After the A/W 18 menswear show’s aggressively intense gabber music, I must admit I was a little afraid of what might appear or sound for the womenswear show. I needn't have worried - for A/W 18, Rick Owens had taken a decidedly more mellow path.
Baubles, Bangles & Beads, a waltz-like song from the 1953 musical Kismet, filled the Palais de Tokyo sending a soothing wash of calm over the audience. I could feel shoulders drop and chests exhale. 'My heart goes sing-sing-a-ling wearing baubles, bangles and beads,' so the song goes, and baubles is certainly an appropriate term for what followed. Bandeau necklines were met with oversized origami folds on the chest, shoulders and arms appeared as if inflated or stuffed, and fanny-packs were bulbous and squoval, banging as models walked.

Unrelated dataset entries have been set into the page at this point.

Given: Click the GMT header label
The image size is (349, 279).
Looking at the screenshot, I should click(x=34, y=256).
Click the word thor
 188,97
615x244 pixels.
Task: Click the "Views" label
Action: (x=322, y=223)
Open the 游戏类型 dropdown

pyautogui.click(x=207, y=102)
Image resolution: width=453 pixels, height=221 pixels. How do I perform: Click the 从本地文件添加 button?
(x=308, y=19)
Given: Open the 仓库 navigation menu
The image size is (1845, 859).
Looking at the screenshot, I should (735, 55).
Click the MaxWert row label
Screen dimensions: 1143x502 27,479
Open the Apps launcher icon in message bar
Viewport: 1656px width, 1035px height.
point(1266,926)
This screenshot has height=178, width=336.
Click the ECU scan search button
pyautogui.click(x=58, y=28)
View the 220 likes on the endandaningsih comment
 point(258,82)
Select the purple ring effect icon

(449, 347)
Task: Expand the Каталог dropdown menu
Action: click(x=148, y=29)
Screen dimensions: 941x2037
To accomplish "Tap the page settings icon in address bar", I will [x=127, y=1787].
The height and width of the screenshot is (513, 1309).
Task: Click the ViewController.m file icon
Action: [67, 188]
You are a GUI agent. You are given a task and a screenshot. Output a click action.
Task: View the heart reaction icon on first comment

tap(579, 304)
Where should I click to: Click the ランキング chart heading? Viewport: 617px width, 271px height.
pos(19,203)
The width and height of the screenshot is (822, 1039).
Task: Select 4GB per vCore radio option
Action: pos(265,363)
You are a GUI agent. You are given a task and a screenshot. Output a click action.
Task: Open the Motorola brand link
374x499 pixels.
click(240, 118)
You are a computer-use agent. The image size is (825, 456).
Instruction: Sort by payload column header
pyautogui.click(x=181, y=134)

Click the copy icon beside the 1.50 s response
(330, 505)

The lyrics aren’t necessarily why Owens chose such a song. The song is indicative of a dress-up dress-me seduction, and the art of seduction was key for Owens' A/W 18 collection. You perhaps wouldn't think it by looking at the globular shapes and physical distortion, but Owens was looking to the inexplicit aura of seduction that women carry, the way our clothes communicate with the onlooker. A pertinent topic given the current cultural climate surrounding women.
To some extent, Owens' choice to introduce colour could be seen as a communicative tool, an alluring eye-catcher, particularly as Owens has never used such brights before. Previous seasons have seen various beiges, perhaps even a navy, but never such vivid colours as there were on offer here. The palette was strikingly similar to the Kismet film scene in which Baubles, Bangles & Beads plays; dusky pinkish tones, mauve-like browns and a sharp jewelled teal. The blue shades appeared on flashes of the cuff and collar on check - if you can believe Rick brought out a check! - oversized and open-zip hooded coats.
Amongst the beguiling pretzels of padding, there were more persuasive coats, outerwear that followed a more buyer-friendly silhouette; single-breasted jackets with studded triangular patterns, check flannel jackets and raw-edged coats with white brackets on the shoulder. Tactility too was another art of seduction - the fleece and the flouncing hairs, the glittery tinsel and the silken textures, were both inviting and alien.
The white painted faces of the menswear show returned on a few at today's womenswear show, alien also, these faces felt almost ominous. To reference the communicative powers of women and their clothes at such an agitated time is important, inspiring and daunting. Here, Owens offered a genuinely mesmerising collection that is true to the codes and cult of Rick, but with bespeckles of unexpected change that evoked thought and desire.